Un commissaire révoqué et cinq autres mis aux arrêts de rigueur sont  les dernières sanctions administratives infligées à des hauts gradés de la Police par la hiérarchie policière. Parmi les griefs portés à l’encontre des commissaires mis en cause, l’absence au poste et le non port de tenue réglementaire de travail. 

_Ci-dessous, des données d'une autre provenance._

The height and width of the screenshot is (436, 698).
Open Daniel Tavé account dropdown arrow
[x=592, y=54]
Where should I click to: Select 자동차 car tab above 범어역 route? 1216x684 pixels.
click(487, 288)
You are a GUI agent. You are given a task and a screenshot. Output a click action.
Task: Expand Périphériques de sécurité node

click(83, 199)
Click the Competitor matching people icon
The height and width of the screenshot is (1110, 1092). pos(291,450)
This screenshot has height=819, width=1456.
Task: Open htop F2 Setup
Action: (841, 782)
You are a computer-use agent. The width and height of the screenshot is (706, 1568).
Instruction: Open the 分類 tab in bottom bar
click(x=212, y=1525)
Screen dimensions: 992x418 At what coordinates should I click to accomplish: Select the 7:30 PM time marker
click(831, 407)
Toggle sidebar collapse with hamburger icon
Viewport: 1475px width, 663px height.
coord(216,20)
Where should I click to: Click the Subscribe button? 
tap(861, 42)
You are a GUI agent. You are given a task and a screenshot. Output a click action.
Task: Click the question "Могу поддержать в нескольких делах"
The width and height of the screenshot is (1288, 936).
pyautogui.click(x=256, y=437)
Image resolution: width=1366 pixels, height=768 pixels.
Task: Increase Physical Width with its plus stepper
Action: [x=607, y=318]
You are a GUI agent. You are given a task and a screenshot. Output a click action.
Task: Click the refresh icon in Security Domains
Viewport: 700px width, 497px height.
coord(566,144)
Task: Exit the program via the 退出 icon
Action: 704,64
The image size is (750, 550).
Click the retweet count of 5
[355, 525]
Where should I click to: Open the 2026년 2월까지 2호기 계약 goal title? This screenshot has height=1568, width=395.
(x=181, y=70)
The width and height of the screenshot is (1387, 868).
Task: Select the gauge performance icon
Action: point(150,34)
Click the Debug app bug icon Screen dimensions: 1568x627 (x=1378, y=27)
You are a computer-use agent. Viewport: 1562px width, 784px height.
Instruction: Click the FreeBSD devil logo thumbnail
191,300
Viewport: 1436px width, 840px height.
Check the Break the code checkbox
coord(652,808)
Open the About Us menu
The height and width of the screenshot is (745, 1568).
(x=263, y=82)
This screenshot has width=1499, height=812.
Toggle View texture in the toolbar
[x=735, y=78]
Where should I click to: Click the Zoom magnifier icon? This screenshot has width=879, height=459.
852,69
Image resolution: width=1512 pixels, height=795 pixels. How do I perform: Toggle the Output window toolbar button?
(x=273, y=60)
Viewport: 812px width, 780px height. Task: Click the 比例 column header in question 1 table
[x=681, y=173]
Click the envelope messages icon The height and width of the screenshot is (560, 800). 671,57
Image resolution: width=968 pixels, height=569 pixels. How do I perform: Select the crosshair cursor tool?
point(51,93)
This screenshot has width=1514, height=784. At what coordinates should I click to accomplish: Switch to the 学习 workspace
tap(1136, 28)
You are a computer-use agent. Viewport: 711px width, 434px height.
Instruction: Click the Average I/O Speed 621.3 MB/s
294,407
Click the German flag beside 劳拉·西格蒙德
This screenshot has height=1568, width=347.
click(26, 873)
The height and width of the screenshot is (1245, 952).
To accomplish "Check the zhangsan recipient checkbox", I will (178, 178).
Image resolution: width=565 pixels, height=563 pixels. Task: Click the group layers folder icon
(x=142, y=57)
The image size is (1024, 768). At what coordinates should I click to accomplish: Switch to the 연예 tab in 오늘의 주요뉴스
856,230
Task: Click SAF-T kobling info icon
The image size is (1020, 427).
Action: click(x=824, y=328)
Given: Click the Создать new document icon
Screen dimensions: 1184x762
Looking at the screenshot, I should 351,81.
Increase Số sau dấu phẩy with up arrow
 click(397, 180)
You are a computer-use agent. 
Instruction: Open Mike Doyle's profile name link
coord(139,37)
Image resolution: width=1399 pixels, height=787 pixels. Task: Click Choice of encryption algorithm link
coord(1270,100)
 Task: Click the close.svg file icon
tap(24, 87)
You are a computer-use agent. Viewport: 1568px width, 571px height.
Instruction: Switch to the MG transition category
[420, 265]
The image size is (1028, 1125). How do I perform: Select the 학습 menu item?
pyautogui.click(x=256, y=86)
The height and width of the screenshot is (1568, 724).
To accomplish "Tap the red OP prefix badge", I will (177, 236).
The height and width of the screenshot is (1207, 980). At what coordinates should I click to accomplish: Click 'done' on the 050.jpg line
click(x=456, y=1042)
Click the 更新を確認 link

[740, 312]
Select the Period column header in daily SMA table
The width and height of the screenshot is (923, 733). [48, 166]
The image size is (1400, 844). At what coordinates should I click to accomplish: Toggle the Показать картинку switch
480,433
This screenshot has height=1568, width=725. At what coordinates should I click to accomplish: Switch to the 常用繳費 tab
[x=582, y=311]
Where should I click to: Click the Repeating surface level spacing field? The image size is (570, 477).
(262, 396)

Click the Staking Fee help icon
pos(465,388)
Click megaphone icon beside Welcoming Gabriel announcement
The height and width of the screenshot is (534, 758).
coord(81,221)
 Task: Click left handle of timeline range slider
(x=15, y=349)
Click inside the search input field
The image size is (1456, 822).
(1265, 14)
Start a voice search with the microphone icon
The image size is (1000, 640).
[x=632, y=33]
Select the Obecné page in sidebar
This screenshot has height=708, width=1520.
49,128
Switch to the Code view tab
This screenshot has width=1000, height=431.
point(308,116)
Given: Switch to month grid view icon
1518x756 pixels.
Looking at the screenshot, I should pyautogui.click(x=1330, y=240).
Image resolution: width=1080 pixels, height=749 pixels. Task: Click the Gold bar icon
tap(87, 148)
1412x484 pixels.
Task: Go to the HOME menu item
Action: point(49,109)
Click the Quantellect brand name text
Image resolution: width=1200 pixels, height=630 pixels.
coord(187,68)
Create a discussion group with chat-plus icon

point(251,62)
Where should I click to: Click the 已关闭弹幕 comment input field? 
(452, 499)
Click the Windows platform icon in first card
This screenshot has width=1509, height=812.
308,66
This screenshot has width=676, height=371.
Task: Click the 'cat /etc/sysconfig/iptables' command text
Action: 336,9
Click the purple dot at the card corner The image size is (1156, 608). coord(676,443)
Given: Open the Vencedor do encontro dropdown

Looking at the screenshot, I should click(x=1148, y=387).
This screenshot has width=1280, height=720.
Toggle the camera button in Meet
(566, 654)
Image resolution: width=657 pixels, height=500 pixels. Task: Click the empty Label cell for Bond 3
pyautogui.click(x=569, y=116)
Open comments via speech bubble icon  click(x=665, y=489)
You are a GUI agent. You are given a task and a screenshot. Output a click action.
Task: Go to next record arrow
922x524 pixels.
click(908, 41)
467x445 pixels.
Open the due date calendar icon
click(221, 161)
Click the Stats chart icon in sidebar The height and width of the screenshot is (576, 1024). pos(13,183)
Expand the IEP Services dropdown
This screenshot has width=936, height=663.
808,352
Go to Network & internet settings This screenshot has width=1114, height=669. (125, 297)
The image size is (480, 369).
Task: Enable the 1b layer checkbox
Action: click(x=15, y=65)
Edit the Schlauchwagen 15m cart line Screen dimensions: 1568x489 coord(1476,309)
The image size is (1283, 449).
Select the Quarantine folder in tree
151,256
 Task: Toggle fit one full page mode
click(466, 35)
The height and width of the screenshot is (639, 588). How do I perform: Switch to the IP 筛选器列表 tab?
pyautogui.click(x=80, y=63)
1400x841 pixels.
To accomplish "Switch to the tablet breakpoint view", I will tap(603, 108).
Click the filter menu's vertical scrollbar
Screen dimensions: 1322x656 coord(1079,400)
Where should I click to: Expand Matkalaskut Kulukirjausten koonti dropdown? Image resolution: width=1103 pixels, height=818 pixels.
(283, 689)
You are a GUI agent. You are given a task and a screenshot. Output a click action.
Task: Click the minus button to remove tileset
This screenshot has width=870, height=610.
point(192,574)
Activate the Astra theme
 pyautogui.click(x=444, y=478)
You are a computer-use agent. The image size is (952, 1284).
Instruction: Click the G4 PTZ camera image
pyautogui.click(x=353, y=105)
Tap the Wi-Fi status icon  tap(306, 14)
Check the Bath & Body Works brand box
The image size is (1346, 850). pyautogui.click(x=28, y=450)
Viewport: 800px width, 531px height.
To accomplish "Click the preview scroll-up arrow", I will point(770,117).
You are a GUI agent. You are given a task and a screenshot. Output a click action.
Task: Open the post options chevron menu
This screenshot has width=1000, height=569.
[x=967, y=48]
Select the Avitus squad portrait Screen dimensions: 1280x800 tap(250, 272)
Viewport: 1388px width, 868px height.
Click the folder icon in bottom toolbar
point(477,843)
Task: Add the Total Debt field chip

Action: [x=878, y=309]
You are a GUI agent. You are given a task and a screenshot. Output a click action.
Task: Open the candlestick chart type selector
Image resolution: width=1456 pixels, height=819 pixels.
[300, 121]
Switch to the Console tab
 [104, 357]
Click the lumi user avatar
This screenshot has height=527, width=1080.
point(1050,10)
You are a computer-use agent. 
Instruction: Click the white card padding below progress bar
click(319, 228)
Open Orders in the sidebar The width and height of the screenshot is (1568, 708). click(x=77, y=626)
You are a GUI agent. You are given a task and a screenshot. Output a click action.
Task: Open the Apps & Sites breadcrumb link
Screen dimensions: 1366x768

Sale temps pour les filcs ces temps-ci. Le Commissariat central d’Abomey-Calavi dans le département de l’Atlantique et quatre Commissariats d’arrondissement dans le département de l’Ouémé sont sans patron depuis quelques jours. En effet, les commissaires de police en service dans ces différents commissariats sont sous le coup d’une sanction administrative. Selon les indiscrétions, ces différents gradés de la Police Nationale  ont écopé de vingt (25) jours d’arrêts de rigueur. Cette liste de sanction s’ajoute à celle écopée par Kouérou Ayouba, Commissaire central de Bassila. Ce dernier a été déchargé de ses fonctions le lundi 14 août 2017 dernier par une note de service portant la signature du Directeur Départemental de la Police Nationale Donga, Claude Bossou.  Mais contre toute attente, les personnes désignées pour assurer l’intérim dans ces commissariats, qui sont sous le coup d’une sanction disciplinaire refusent de prendre service. Selon nos sources, les commissaires intérimaires désignés refusent de prendre service d’abord par crainte des commissaires mis sous arrêts et par crainte également de la hiérarchie policière compte tenue du vent de sanction  qui souffle avec ardeur depuis quelques mois dans la corporation. Il est à noter que les lesdits commissariats sont pour l’heure sans responsables intérimaire.

A l’image du commissariat de Bassila, ceux de Ouando, Houinmè, Dodji et Sèmè-Kpodjiet d’Abomey-Calavi pourraient connaître le même sort, c’est-à-dire sans responsable hiérarchique.